Muss der schwule Fußballer seine Sexualität verheimlichen und sich über Jahre fragen lassen: Wieso bringst Du eigentlich nie Deine Freundin mit? Während die anderen sich öffentlich als werdende Väter feiern und mit ihren Model-Freundinnen auf Mallorca fotografieren lassen? Muss die Transgender-Frau im sportlichen Wettbewerb bei den Männern antreten, weil sie mal ein Mann war, auch wenn sie sich nie als solcher gefühlt hat? Und was ist mit dem sexuellen Missbrauch in Institutionen? Gibt es den nur in der katholischen Kirche, in Internaten und im Showgeschäft? Bilden sich nicht auch im Sport Abhängigkeitsstrukturen heraus, die den Missbrauch begünstigen?

Was die Gefahren des sexuellen Missbrauchs angeht, möchte ich erreichen, dass wir Standards in den Vereinen etablieren. Schulung, Sensibilisierung, feste Strukturen mit Ansprechpartnerinnen und Ansprechpartnern, festgelegte Abläufe. Es darf nicht sein, dass ein Großteil der Vereine von sich sagt: Bei uns gibt es das Problem nicht. Rund ein Drittel aller Sportlerinnen und Sportler berichten von sexuellen Belästigungen oder Übergriffen. Sportlerinnen und Sportler gehen ständig über ihre Grenzen und werden dazu ermuntert. Gerade im Leistungssport droht die Gefahr, dass sie das Gefühl dafür verlieren, welche Grenzen sie selber setzen, welche Grenzen andere respektieren müssen. Das Thema gehört auf die Tagesordnung. Definitiv.

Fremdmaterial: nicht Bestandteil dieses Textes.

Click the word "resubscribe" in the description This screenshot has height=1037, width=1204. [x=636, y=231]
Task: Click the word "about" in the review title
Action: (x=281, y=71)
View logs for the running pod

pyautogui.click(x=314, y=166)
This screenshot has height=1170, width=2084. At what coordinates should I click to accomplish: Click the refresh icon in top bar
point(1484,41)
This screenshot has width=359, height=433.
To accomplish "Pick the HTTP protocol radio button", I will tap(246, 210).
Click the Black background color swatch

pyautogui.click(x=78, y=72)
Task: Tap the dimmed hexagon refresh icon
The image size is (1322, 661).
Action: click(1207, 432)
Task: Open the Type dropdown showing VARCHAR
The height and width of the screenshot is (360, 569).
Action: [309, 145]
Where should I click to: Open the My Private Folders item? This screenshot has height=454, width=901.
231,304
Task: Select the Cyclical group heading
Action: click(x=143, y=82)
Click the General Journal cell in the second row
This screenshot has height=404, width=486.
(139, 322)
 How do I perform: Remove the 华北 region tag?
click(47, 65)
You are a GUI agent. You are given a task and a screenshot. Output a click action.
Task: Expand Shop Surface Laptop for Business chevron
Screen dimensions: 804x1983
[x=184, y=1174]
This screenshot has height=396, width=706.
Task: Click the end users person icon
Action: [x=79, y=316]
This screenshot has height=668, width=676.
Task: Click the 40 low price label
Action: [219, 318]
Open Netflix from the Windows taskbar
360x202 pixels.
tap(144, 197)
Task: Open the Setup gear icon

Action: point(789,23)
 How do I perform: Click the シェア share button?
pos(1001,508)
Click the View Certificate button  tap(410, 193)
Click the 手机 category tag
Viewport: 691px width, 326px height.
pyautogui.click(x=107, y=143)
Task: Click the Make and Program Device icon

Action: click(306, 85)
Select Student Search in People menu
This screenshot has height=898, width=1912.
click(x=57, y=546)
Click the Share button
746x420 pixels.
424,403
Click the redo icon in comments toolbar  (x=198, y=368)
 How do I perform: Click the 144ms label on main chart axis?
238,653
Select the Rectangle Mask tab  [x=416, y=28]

Ich bin schon zufrieden, wenn es uns gelingt, in diesen Themenbereichen ein Problembewusstsein in die Köpfe der Funktionäre und der Verantwortlichen in den Vereinen zu tragen. Ich bin überzeugt, dass die Debatte den Sport bereichern wird, wenn er sich ihr erst stellt. Ich will gar nicht darauf hinaus, dass sportliche Veranstaltungen den Charakter eines Christopher-Street-Day haben müssen. Aber ein bisschen mehr queer täte dem Sport sicher auch gut. Sport ist eben nicht nur „höher, schneller weiter“, Sport ist soziales Leben, im Sport spiegelt sich unsere Gesellschaft. In all ihrer Vielfalt. Analog und vielleicht sogar ein bisschen digital.